Chloride is required for receptor‐mediated divalent cation entry in mesangial cells

Abstract

Agonists which stimulate the inositol 1,4,5 trisphosphate ([1,4,5]-IP₃)-dependent mobilization of Ca²⁺ from intracellular stores also stimulate entry of divalent cations across the cell membrane. Under appropriate experimental conditions, divalent cation entry across the cell membrane can be monitored as the rate at which the intracellular fluorescence of divalent cation indicators is quenched by the addition of Mn²⁺ to the extracellular medium.
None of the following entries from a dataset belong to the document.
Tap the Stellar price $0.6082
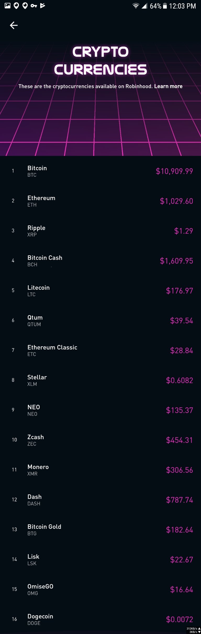click(x=180, y=380)
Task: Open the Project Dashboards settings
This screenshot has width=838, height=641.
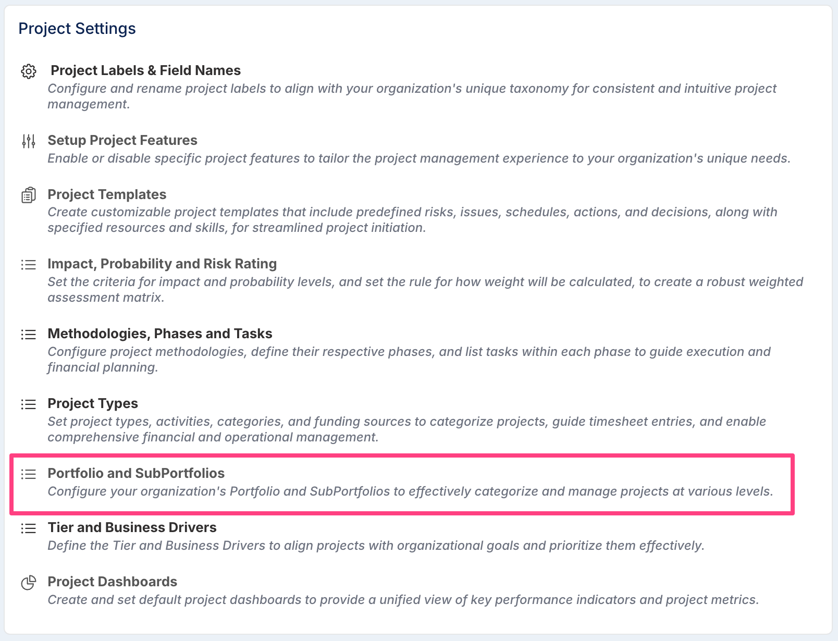Action: pos(113,582)
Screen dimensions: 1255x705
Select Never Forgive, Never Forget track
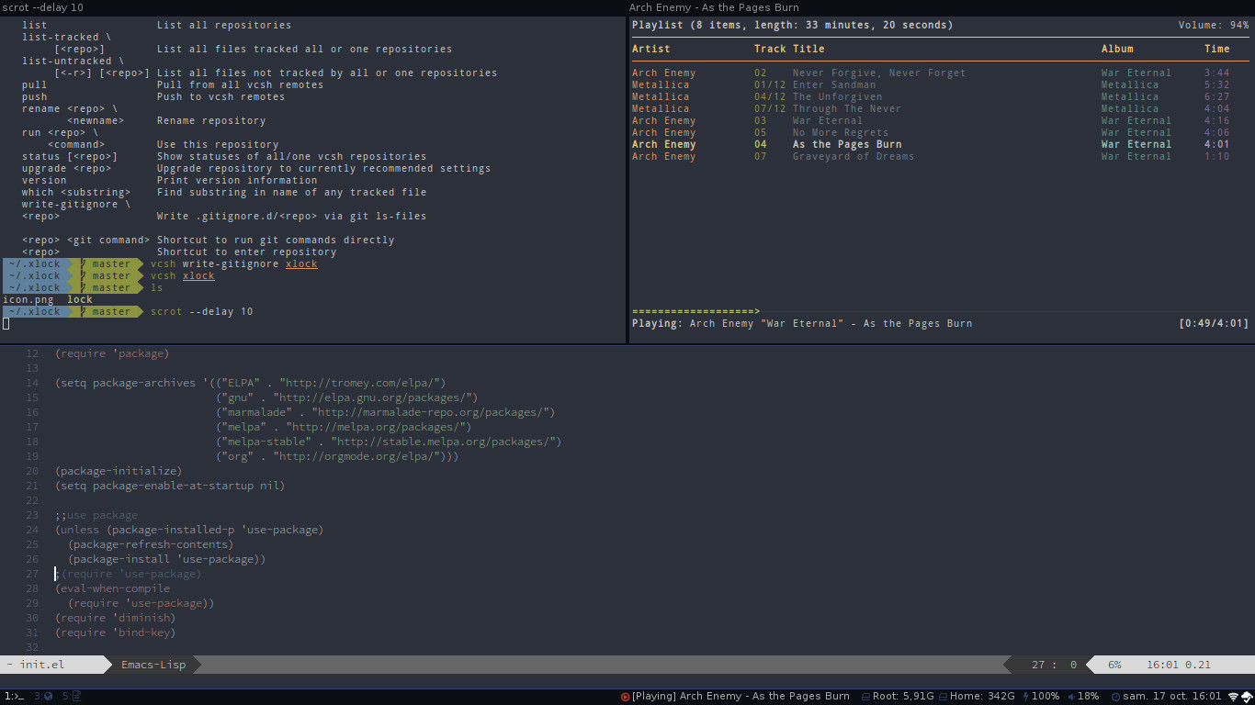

We report that addition of vasopressin to fura-2-loaded glomerular mesangial cells in culture markedly accelerated the rate at which Mn²⁺ quenched fura-2 fluorescence at its Ca²⁺-insensitive wavelength in the presence of extracellular NaCl, but that this quench response was attenuated when Cl⁻ was removed from the extracellular medium by equimolar substitution with impermeant anions (gluconate, methanesulfonate, acetate, lactate). Similarly, loss of agonist-induced quench also occurred when Cl⁻ was substituted with gluconate in K⁺-containing media. Addition of the Cl⁻ channel inhibitor, 5-nitro-2-(3-phenylpropylaminobenzoic acid) (NPPB), also inhibited Mn²⁺-induced quench of fura-2 fluorescence following vasopressin addition. In contrast, in the presence of gramicidin to provide an alternate conductance pathway to accompany divalent cation entry, agonist-dependent Mn²⁺ quench occurred even in the absence of extracellular Cl⁻, indicating that the requirement for Cl⁻ was not the result of cotransport on a common transporter nor the result of Cl⁻ serving as a necessary cofactor for divalent cation entry. A similar dependence on extracellular Cl⁻ was observed for other Ca²⁺-mobilizing agonists such as endothelin, as well as the intracellular Ca²⁺ ATPase inhibitor, thapsigargin. Extracellular Cl⁻ dependence for agonist-induced divalent cation entry was also reflected in a corresponding extracellular Cl⁻ dependence for agonist-induced mesangial cell contraction. It has been previously shown by ourselves (Kremer et al., 1992a, Am. J. Physiol., 262:F668–F678) and others that agonist-stimulated calcium mobilization in mesangial cells is accompanied by inhibition of K⁺ conductance and increased Cl⁻ conductance. Accordingly, we conclude that the current findings suggest that activation of Cl⁻ conductance provides regulated charge compensation for receptor-mediated divalent cation entry in response to Ca²⁺-mobilizing vasoconstrictor agonists in mesangial cells.